For Brown, the plight of these small towns is personal because he is from the archetypal town: Mansfield (pop. 48,000), which has lost a number of manufacturers. This month, the first person I met upon entering its central square was a woman asking for money. Brown’s father was a doctor, but, as Brown often reminds voters, he went to school with the children of factory workers, which made him, like Kaptur, against trade deals like NAFTA, which many other Democrats supported.
“Politicians of both parties have done the bidding of rich corporations and sold out the country over and over and over again,” he said at a United Auto Workers hall in Toledo this month.
After the event, I asked him about the challenges facing small towns. “These cities have suffered even more than metropolitan areas because young people have often left because of a lack of economic opportunities,” he said. “That’s why I pay special attention to them.”
On the campaign trail, that means more visits to smaller towns than most other Democrats.
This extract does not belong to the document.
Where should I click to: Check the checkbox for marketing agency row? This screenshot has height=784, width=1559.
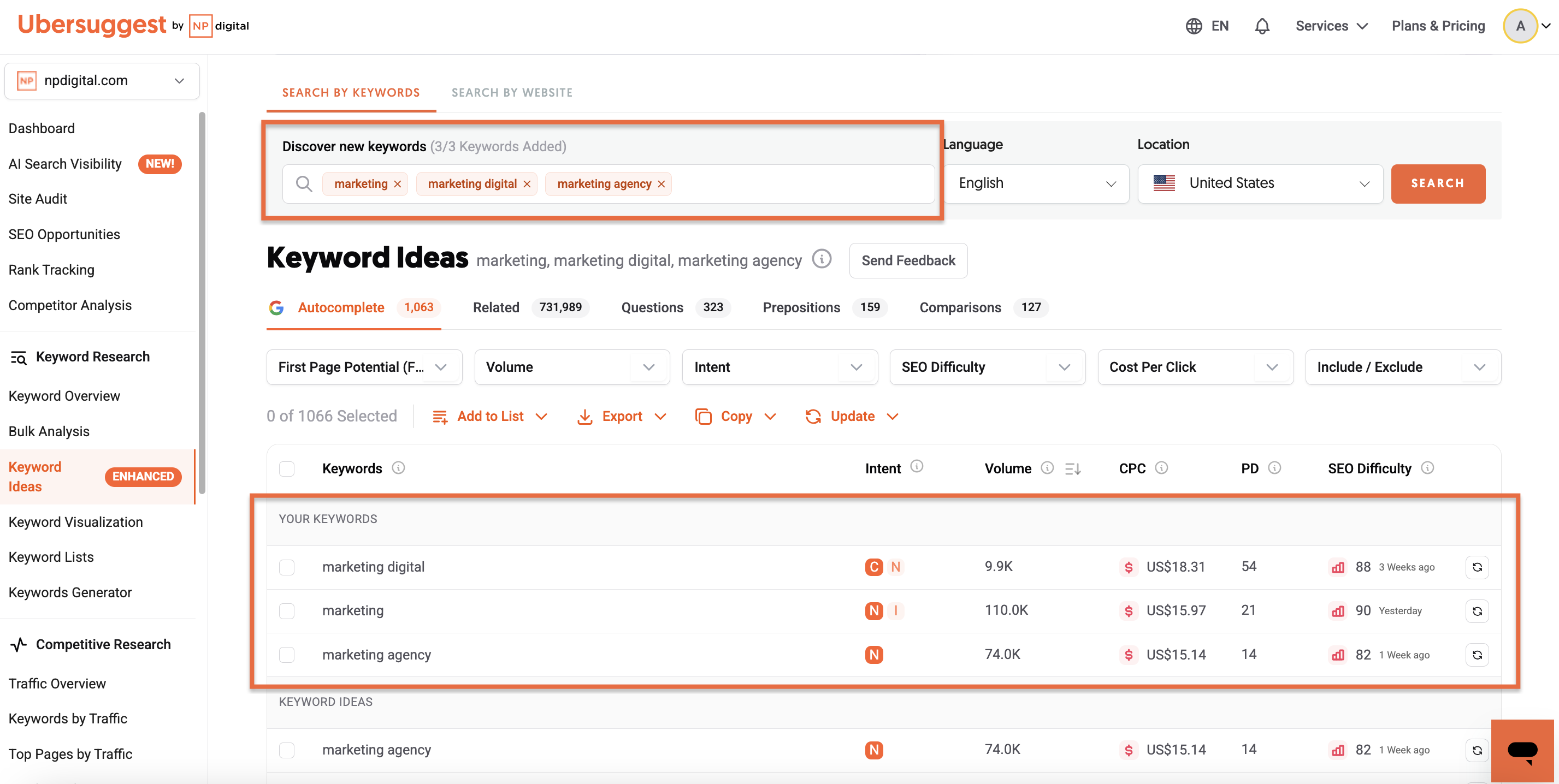pyautogui.click(x=287, y=654)
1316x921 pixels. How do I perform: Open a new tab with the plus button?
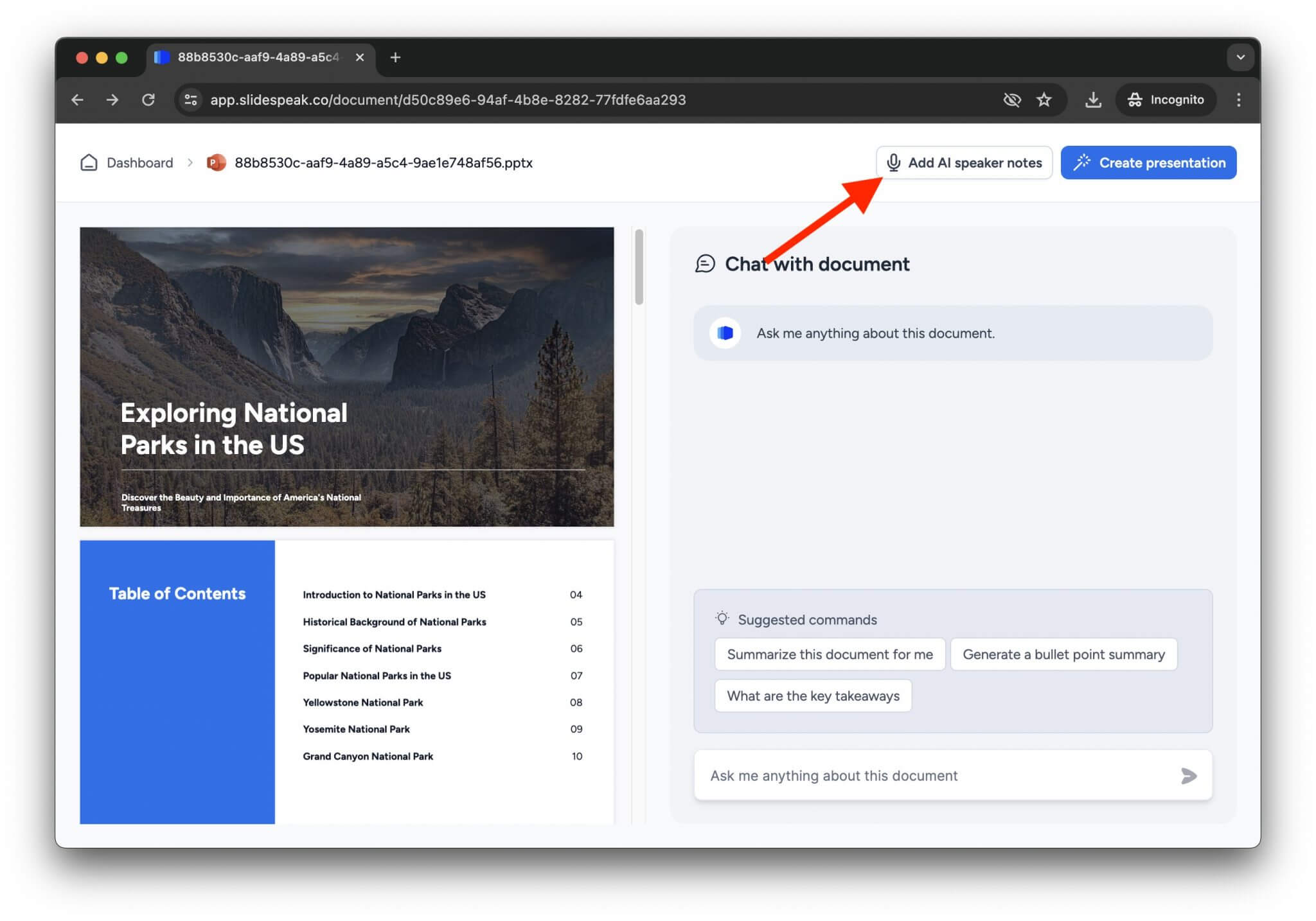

These cities also figure prominently in Brown’s rhetoric. “I grew up in Mansfield, Ohio, a town that’s a lot like Springfield, a lot like Zanesville, a lot like Hamilton or Middletown,” Brown began his speech outside a union hall in Dayton, a city also on the updated list. “forgotten”. After that event, he engaged in a long conversation with a new kind of small-town leader: one of the pioneers of the Haitian community in Springfield, who now owns five houses there and came to Dayton to see Brown perform.
No doubt Brown and Kaptur’s understanding of such places helped them survive as long as they did when the state went red. It’s not like their opponents have offered these small towns lots of concrete solutions of their own. Far from it: Moreno’s ads focus on his support for Trump, and virtually all of the tens of millions of dollars in attack ads placed against Brown by outside groups emphasis on transsexuals youth
There is a painful irony in this to Democrats like Brown and Kaptur. For years, they have urged their party to pay more attention to these scattered outposts of their base: Mansfield and Middletown, Springfield and Sandusky, across their state and region. They have been largely vindicated in their warnings about trade policy and the political fallout, and over the past few years, a national Democratic response has finally emerged.
But in many places, demoralization has already spread so far, and local institutions have so decayed, that an oppositional message based on nationwide appeals against the culture war has become much easier to register. Now Brown is as vulnerable as ever – is only 4 points ahead of Harris in the latest poll — and the Kaptur race is just as competitive. This is doubly painful for them because over the years they have largely sidestepped the culture war front, focusing instead on economic issues.
Brown and Kaptur may well survive the final tests. But it’s hard to see how Democrats will rebuild their standing in Ohio — or improve their prospects in nearby states that remain more accessible, such as Michigan and Pennsylvania — without helping revive those small towns as well. As Kaptur simply told me, sitting in her Toledo office overlooking the Maumee River, “They have to be seen.”